"I do not know what I may appear to the world; but to myself I seem to have been only like a boy playing on the seashore, and diverting myself in now and then finding a smoother pebble or a prettier shell than ordinary, whilst the great ocean of truth lay all undiscovered before me."
-Sir Isaac Newton, English mathematician and physicist (1642-1727)
What is Dark Matter?
The Composition of the Universe
We "see" visible matter because it is able to emit and reflect visible light. However, imagine matter that did not interact with light at all and was therefore, quite literally, invisible. This is what scientists today believe to be Dark Matter (DM). In fact, DM is most probably non-baryonic, meaning it does not interact with any electromagnetic radiation at all.
Even though we cannot visually observe it, scientists are convinced that 70-90% of matter in The Universe is non-baryonic DM and that ordinary luminous matter constitutes only a small fraction of The Universe's mass density.
Evidence of Dark Matter
Finding physical evidence of DM is difficult because it cannot be directly detected with any optical equipment. Even though it does not interact with light, DM still interacts gravitationally, and this quality helps verify its presence.
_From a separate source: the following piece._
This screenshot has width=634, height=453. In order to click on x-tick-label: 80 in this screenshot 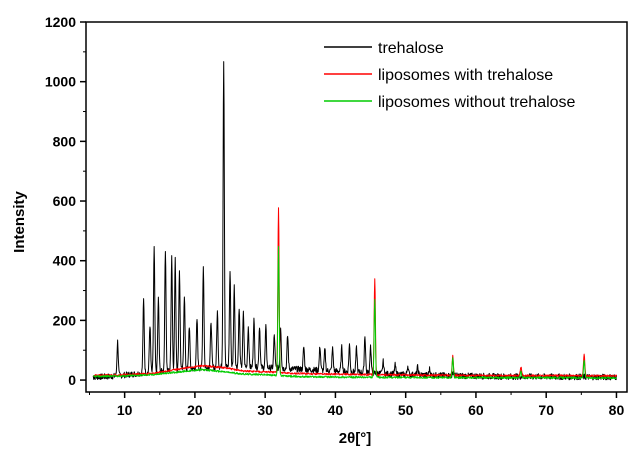, I will do `click(617, 410)`.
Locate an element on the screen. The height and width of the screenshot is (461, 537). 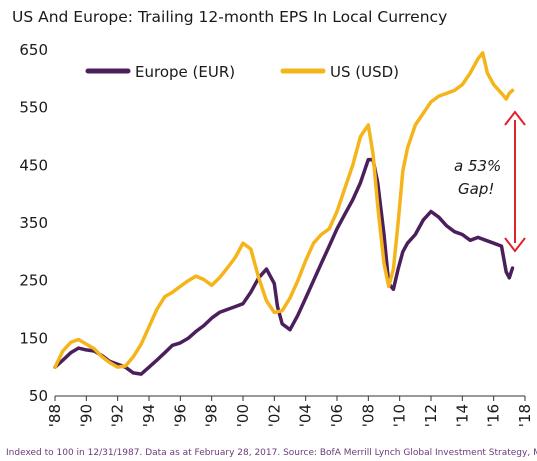
y-tick-label: 350 is located at coordinates (34, 223).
If DM does exist, there must be more gravity present in The Universe than visible matter alone can produce.
Evidence of this "extra" gravity includes:
- The strange rotational velocities of stars in galactic disks can only be explained if much more mass is present in each galaxy.
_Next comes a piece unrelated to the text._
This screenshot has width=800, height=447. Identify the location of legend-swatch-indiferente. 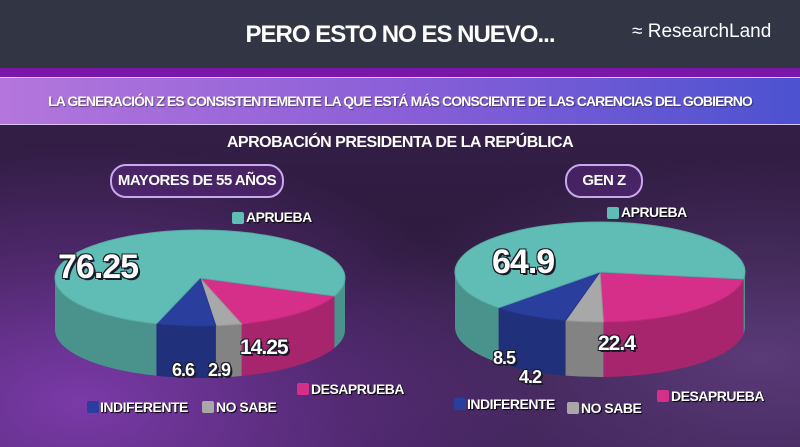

- The relative bulk motions of galaxies combined with restrictions from nucleosynthesis show that the majority of the Universe's matter must be non-baryonic dark matter.
- The degree to which light is bent by galaxies and clusters indicates that 90% of the Matter in the Universe is missing.
- The density of the Universe is just right to make its geometry flat. Moreover, no viable theory of structure formation exists that does not contain a minimum amount of dark matter.